The disciplinary actions came to light this week when University of Missouri School of Law professor Ben Trachtenberg commented about them on the Legal Ethics Blog. Earlier, Trachtenberg argued in an article that some law school administrators had exposed themselves to disciplinary action by disseminating false information about graduates’ employment prospects.
“My article identified these two by name as the worst actors, so I’m not surprised to see that they have been the subjects of disciplinary action,” Trachtenberg said.
It wasn’t the false reporting of job statistics that landed Sargent and Pless in hot water, however. Both men were involved in schemes to inflate the LSAT scores and grade-point averages of incoming students their schools reported to the American Bar Association and U.S. News & World Report. The deceptions were intended to bolster their schools’ rankings. Sargent stepped down as Villanova dean in 2009; the inflated numbers came to light in 2011 and Villanova was subsequently censured by the ABA.
The problems with Illinois’ data were revealed in August 2011 and an investigation placed the blame squarely on Pless, who had resigned when the allegations first surfaced. The ABA censured the law school and fined it $250,000.
Trachtenberg argued in his article that law school administrators who mess with their numbers are at particular risk of running afoul of the state equivalents of Rule 8.4 in the ABA’s model rules of professional conduct. Both Pless and Sargent were found to have violated that rule.
It remains to be seen whether these disciplinary actions would much affect the way law schools report their statistics, Trachtenberg said.
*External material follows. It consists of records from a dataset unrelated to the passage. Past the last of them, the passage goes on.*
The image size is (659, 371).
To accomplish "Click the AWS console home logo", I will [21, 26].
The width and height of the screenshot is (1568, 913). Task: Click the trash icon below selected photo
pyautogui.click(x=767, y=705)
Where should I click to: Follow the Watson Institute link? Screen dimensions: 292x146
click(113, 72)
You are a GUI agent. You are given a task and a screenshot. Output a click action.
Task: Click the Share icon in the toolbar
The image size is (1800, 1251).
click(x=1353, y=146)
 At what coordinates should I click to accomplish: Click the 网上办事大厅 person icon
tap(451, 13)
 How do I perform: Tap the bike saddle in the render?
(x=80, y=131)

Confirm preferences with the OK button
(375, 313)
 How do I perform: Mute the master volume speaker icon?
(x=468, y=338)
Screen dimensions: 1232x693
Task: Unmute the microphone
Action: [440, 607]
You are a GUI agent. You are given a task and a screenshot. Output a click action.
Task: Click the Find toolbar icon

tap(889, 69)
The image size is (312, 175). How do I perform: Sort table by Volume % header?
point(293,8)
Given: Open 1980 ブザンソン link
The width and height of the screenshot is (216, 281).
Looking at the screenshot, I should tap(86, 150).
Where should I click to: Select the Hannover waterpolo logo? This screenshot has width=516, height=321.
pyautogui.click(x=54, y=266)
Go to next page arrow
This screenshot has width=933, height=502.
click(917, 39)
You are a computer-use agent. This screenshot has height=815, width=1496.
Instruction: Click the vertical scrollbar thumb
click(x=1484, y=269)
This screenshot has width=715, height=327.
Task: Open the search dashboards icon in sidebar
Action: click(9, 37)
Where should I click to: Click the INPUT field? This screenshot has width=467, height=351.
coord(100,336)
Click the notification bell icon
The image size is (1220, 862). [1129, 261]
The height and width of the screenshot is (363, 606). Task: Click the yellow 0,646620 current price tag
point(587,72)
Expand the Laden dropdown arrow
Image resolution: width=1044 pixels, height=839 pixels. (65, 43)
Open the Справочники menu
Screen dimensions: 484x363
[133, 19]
Some administrators likely will view Pless and Sargent as isolated cases. Others might see the disciplinary actions as ground to increase oversight of the reporting process, he said. The ABA has hired a consulting firm to develop an auditing process for the numbers reported by law schools, but that system won’t be in place until 2014.
“We’re still relying on the reporting of the law schools staffs, which I think for the most part is good,” he said. “But as we know, not everyone tells the truth all of the time.”